Dès que j’entendis le nom d’Atatürk, je fus submergé par une frayeur bien pire. Malheur de malheur, ce n’étaient pas les Européens, c’étaient les Turcs qui avaient conquis Istanbul. Les Turcs, cette troupe barbare vivant dans les déserts où l’oiseau ne vole pas, où la caravane ne passe pas, dans des villages en ruine bien loin d’Istanbul, des taudis, et même dans des cavernes. Je m’efforçai de contenir ma respiration, d’apaiser les battements de mon cœur. Après tout, le supérieur m’avait confié une mission. Je devais me rendre à la mer, la peur ne devait pas perturber mon esprit, ni l’inquiétude enchaîner mes pas.

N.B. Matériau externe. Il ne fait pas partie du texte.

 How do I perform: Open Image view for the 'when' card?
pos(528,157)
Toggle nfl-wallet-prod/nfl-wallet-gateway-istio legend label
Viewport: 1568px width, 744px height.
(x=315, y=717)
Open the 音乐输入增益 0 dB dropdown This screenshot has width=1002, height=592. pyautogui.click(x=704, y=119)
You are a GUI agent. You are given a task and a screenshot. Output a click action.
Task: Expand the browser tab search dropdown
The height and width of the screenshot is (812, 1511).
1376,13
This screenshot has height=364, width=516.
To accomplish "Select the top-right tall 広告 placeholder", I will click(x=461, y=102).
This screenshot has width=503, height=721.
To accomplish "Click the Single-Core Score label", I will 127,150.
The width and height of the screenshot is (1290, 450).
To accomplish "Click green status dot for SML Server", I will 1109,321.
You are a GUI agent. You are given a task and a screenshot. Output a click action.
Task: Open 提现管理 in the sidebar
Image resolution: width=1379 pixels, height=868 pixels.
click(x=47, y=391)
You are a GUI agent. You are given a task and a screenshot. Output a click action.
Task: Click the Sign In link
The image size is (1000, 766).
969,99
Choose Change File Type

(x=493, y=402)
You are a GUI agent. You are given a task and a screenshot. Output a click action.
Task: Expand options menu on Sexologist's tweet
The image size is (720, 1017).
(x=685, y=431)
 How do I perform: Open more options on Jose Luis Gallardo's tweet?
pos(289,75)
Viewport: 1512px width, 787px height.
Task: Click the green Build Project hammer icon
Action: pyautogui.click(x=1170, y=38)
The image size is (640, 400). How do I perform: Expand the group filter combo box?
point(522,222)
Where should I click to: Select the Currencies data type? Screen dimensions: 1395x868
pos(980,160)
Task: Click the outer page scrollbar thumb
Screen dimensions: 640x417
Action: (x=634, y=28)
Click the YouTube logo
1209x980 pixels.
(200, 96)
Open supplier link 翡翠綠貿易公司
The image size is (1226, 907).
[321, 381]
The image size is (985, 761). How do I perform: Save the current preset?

Je mis le cap sur le bas de la ville ; parce que la mer qui incarne la grâce se trouve toujours en bas, même si j’ai offensé Atatürk, c’est toujours vers elle qu’on se dirige lorsqu’on descend des collines… Je suivis la pente d’un pas lourd ; dans mon esprit la cithare, dans mon dos le vêtement usé, et la voix du sheik toujours dans mes oreilles… Les rues étaient pleines d’enfants. Poussant des cris dénués de sens, ils se démenaient ensemble avec des bonds étranges. Leur tête était complètement ronde et ils couraient après une pierre aussi ronde que leur tête. Je m’arrêtai pour les observer avec curiosité. J’avais déjà failli devenir fou face à l’œuvre du sultan appelé Atatürk, je fus tellement abasourdi par leurs têtes si rondes et si semblables, identiques à deux gouttes d’eau, qu’en reprenant mes esprits, je vis la pierre ronde qu’ils poursuivaient arriver sur moi à toute vitesse. Il n’y avait rien à faire, sinon la toucher. La pierre – d’une extrême douceur, à ma grande stupéfaction – roula entre les jambes d’un gamin à la chemise jaune, planté entre deux piliers d’un petit trône, et d’une seule voix dans des hurlements d’allégresse, les autres se mirent à frapper les mains les unes contre les autres. « Gool ! » Ils se ruèrent sur moi dans un hurlement insensé, me hissèrent sur leurs épaules et me promenèrent un bout de temps en chaise à porteurs. De retour à terre, j’étais épuisé autant qu’un esclave ayant dilapidé toute son énergie en vain.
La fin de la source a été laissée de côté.